Are you using 2011? I was experiencing some similar issues with FBX animation importing/exporting. Autodesk noted a few bugs with the Maya 2011 FBX stuff in how it handles animation. If you are using 2011, i would recommend testing with 2010 first. Otherwise, can you maybe attach a file we could look at?

Well, yes I am using 2011. Switching to 2010 isn’t really an option and unfortunately I can’t really pass out the file, since it’s company property. :wink:

I also checked mark’s blog and ran the command

import maya.cmds as cmds
cmds.select(type=[‘joint’,‘mesh’])

This gave me a syntax error. I also tried adding semicolons to these lines, but i got the same error. i am manually selecting the joint and the shape node for the mesh, which i think is what that command would do.

try selecting transforms:

maya.cmds.select(type=‘transform’)

I was running into an issue where importing a 2011 FBX would generate a hierarchy of animated nulls.
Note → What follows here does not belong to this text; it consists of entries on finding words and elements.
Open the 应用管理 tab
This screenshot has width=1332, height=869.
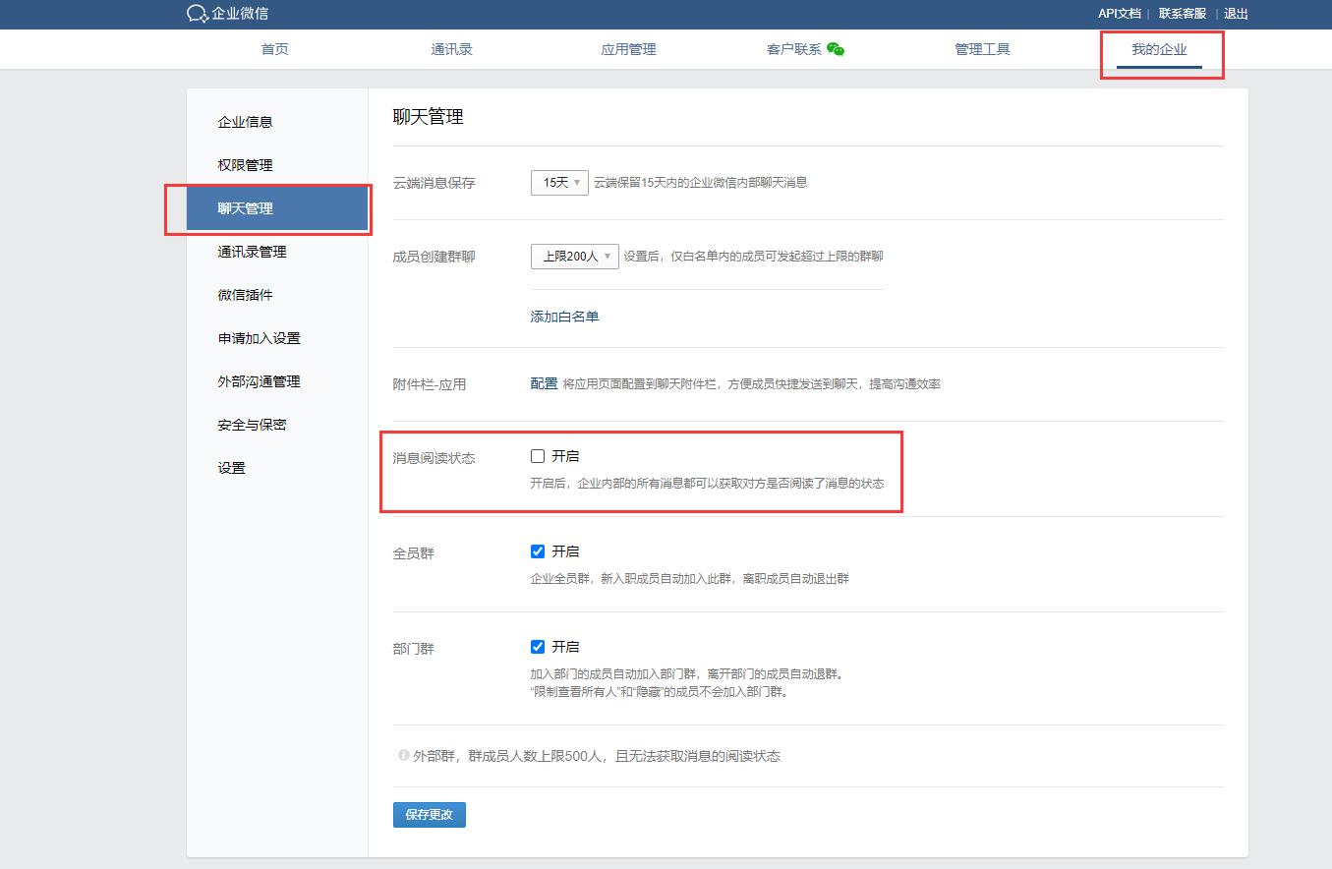628,49
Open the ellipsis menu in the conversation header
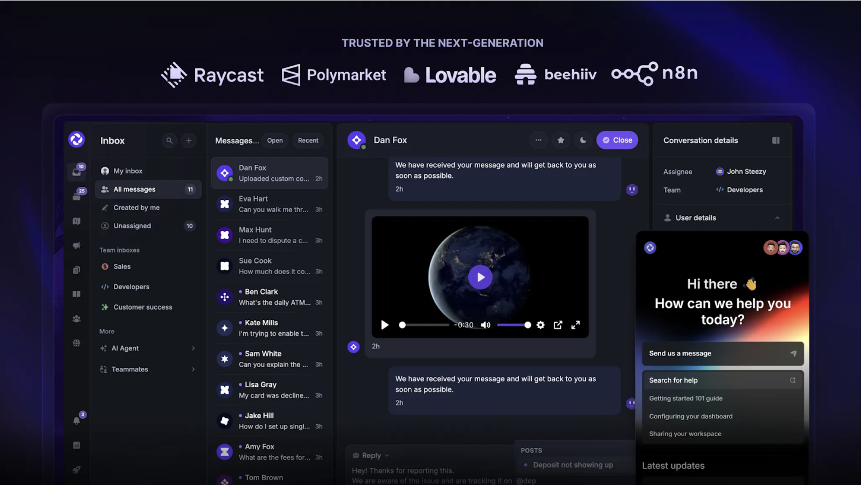 pos(538,140)
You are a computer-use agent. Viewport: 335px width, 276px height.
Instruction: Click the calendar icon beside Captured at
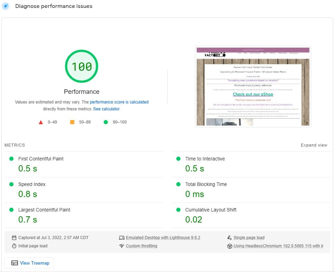point(14,238)
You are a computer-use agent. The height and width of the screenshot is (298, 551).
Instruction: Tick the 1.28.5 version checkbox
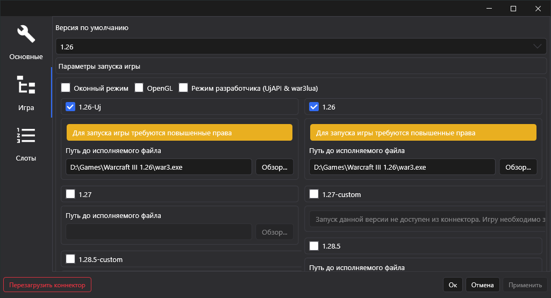pyautogui.click(x=314, y=246)
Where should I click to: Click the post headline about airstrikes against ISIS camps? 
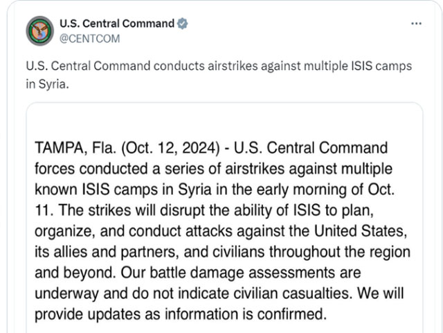tap(219, 66)
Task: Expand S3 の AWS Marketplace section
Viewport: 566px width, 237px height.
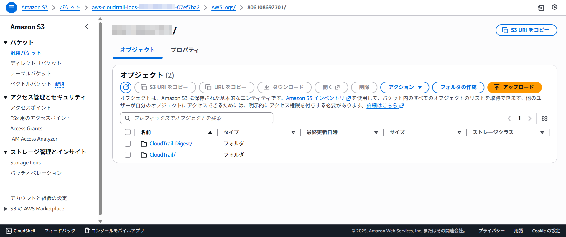Action: point(6,209)
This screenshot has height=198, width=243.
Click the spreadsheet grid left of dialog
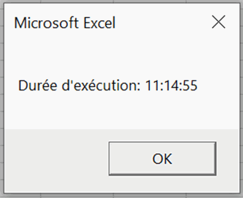pyautogui.click(x=2, y=98)

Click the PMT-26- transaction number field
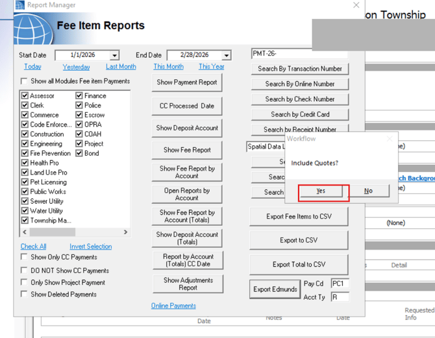click(x=299, y=54)
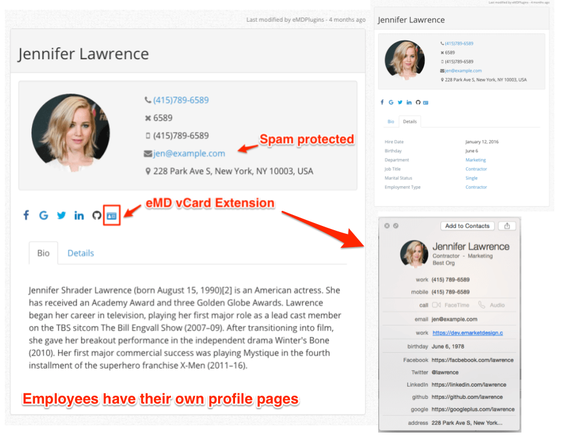Start a FaceTime video call from the contact card

[x=437, y=305]

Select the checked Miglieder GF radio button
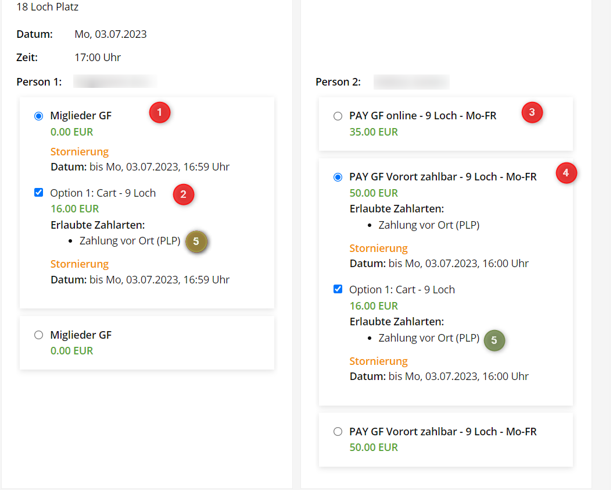39,116

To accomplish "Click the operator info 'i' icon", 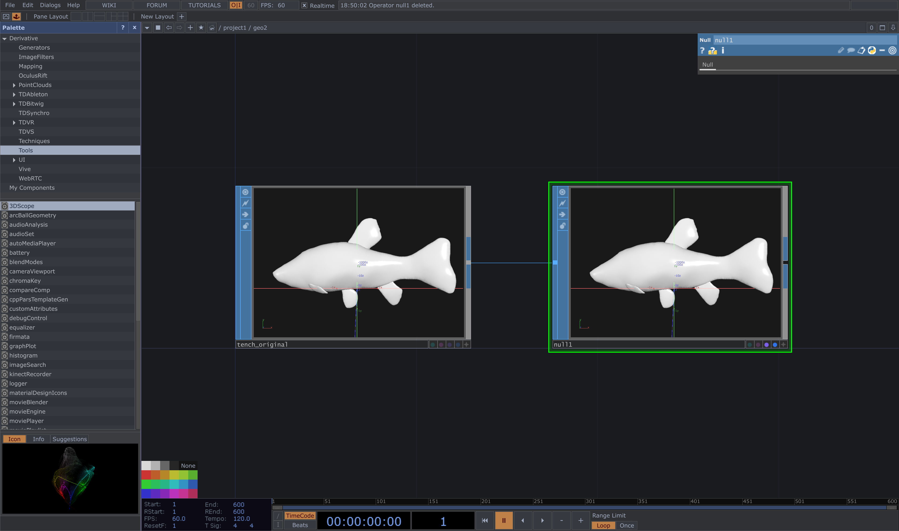I will click(723, 50).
Actually looking at the post I made a error, selection type mesh will give you the shape objects back not the transform above it. Real pain that listRelatives has no clamp for parent transforms.

Even so, the fbx should have come through fine. Are you importing this data back into a fresh scene or trying to merge it into a current scene… I ask because there’s an issue with the latest fbx merge code.

Just updated the blog with new code that will, from a given skeleton root, find all child joints, and then go and find the skinned Geo for you and select the lot. :wink:

I spent hours upon hours looking up how to fix my problem (UDK was not picking up my IK animations), and it turns out it I was just exporting wrong… anyways, thank you for the info! WesHowe got it right, this will definitely help anyone who reads it.